A bottle of wine deep and two-thirds of the bathroom cleaned when Murphy comes a knockin' at my door. I thought I would spend my Friday night at home packing crap and cleaning house. I got tired of packing crap so I figured I would make the bathroom nice. A nice uneventful evening at home cleaning, packing and drinking wine right?
No, not right.
The fucking shower knob thingamajigger broke. It's not the first time... the first time it was age that made the plastic part inside break. This time it's cheap plastic (replaced by even cheaper property management) that caused the problem. You turn the knob but the plastic part inside is not grabbing the inner bits that cause the water to come out.

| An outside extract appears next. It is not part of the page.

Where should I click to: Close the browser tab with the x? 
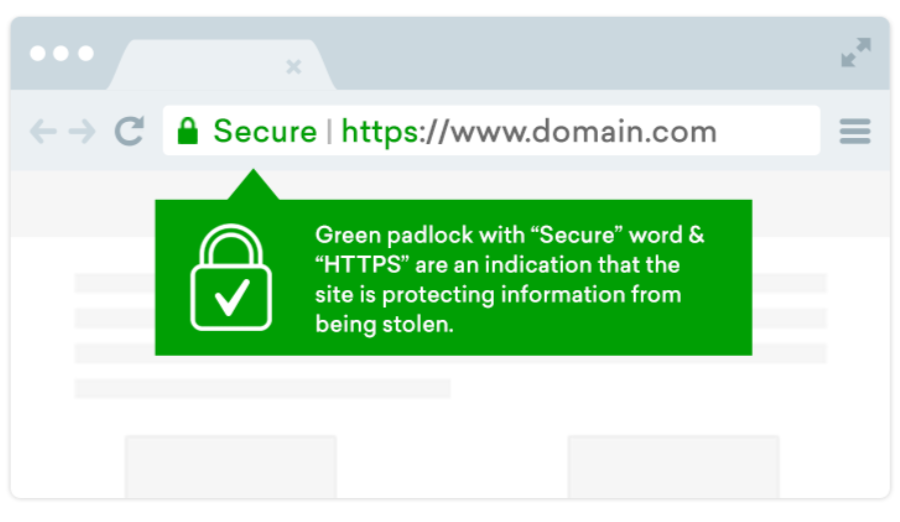click(x=293, y=67)
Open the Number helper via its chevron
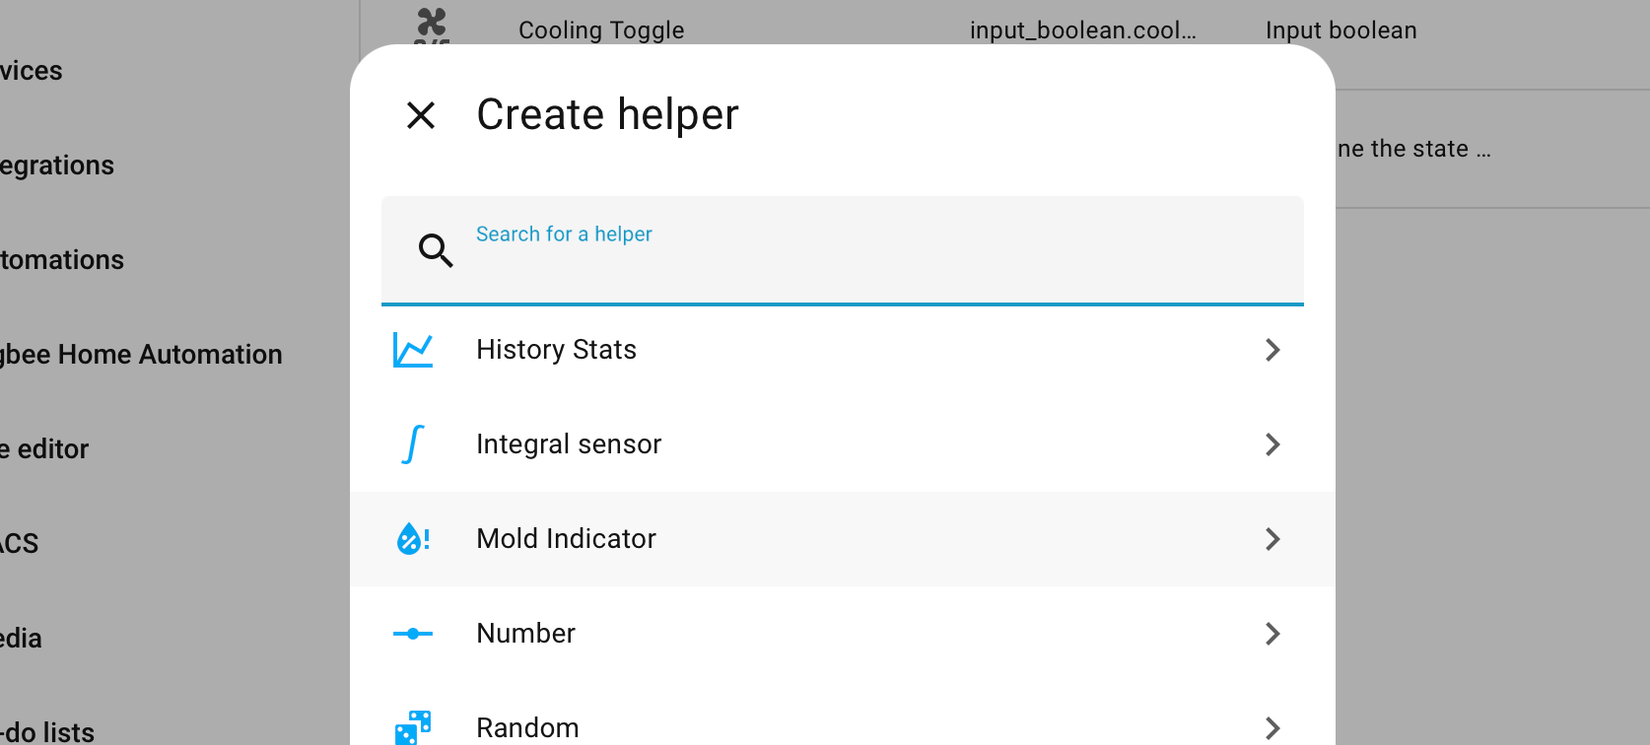Screen dimensions: 1650x745 coord(1272,633)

I can actually see the plastic innards have snapped apart.
|Mine is not a Moen, it has no brand.|
So here I am at 21:30, in my house garb, sweaty and hands smelling of bathroom cleansers with a broken shower.
I call the maintenance hot-line, which I can tell is located somewhere in The South. If I know anything, I know that maintenance here works at the speed of a one-legged man who broke his one leg. I spent the day working and then attending high school graduation out on this unusually warm, sunny day. THEN I went home to slave some more. I wanted a damn shower.
Then I call my gym, I never go at night. They close at 11 on Fridays so I have time to get over there and wash up. Then the brilliant idea hits me, I should have a little run/brisk walk while I am there. I have time for a little exercise before my shower.
So now I am clean with a broken shower. I have an empty bottle of wine that I feel none of the effects of having imbibed. It's now approaching midnight, should I pop open the soju?
It's probably best I do not since I am supposed to help a friend move to his new place first thing in the morning. -_-
I probably shouldn't have gone down to 7-11 for a French Vanilla Cappuccino either. I hope tonight isn't a sign of how 'smooth' my weekend will go.